O que dizem os atores internacionais?
Muitos governos regionais e globais afirmaram ter sérias preocupações com os resultados, incluindo os Estados Unidos e o Reino Unido.
Os países latino-americanos, incluindo Argentina, Chile, Costa Rica, Peru, Panamá, República Dominicana e Uruguai, recusaram-se a reconhecer o resultado anunciado. A Venezuela expulsou seus diplomatas do país na segunda-feira.
A Venezuela também suspendeu voos comerciais de e para o Panamá e a República Dominicana.
Países como China, Cuba, Irão e Rússia rapidamente felicitaram Maduro.
A Organização dos Estados Americanos (OEA), composta por 35 membros, convocou uma reunião extraordinária na quarta-feira para “abordar os resultados do processo eleitoral”.
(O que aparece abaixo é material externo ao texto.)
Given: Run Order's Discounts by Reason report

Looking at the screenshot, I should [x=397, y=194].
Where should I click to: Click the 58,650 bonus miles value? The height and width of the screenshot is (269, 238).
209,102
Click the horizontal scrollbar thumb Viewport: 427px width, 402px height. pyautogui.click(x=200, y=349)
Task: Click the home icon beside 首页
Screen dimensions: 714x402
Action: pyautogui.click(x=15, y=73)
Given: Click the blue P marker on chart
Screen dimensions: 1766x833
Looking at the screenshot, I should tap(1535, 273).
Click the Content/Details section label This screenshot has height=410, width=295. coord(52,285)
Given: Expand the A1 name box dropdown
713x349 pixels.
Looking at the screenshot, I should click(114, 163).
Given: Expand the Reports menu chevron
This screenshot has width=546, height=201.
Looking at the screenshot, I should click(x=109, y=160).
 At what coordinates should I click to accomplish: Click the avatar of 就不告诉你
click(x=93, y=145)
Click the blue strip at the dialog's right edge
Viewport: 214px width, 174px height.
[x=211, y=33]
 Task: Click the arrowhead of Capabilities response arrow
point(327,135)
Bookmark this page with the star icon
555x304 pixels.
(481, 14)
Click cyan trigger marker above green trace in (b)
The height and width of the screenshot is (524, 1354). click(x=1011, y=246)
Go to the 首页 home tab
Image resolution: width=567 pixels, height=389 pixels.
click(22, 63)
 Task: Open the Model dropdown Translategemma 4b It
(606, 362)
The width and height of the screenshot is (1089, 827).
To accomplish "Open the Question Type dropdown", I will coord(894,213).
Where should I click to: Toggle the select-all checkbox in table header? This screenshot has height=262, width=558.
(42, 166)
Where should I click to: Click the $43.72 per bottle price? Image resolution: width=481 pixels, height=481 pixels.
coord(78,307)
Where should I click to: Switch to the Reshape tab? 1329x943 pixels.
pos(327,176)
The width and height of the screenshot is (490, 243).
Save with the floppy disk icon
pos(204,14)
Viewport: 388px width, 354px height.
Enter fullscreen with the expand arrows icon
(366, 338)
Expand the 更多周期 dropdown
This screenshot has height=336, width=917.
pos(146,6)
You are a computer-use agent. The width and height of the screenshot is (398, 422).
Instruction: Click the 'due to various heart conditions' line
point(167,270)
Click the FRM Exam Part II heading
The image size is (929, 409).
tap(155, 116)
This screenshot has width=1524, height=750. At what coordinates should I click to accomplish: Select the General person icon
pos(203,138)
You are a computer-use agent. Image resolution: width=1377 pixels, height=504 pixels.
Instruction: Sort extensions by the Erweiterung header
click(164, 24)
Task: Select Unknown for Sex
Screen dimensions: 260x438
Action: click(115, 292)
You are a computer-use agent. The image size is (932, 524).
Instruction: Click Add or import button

Enquanto isso, o presidente dos EUA, Joe Biden, e o presidente do Brasil, Luiz Inácio Lula da Silva, deverão falar na terça-feira, e os resultados da Venezuela deverão figurar nas suas conversações.
O Ministério das Relações Exteriores do Brasil disse que estava aguardando que a CNE publicasse os dados discriminados por assembleias de voto. Foi, disse o ministério, “um passo essencial para a transparência, credibilidade e legitimidade”.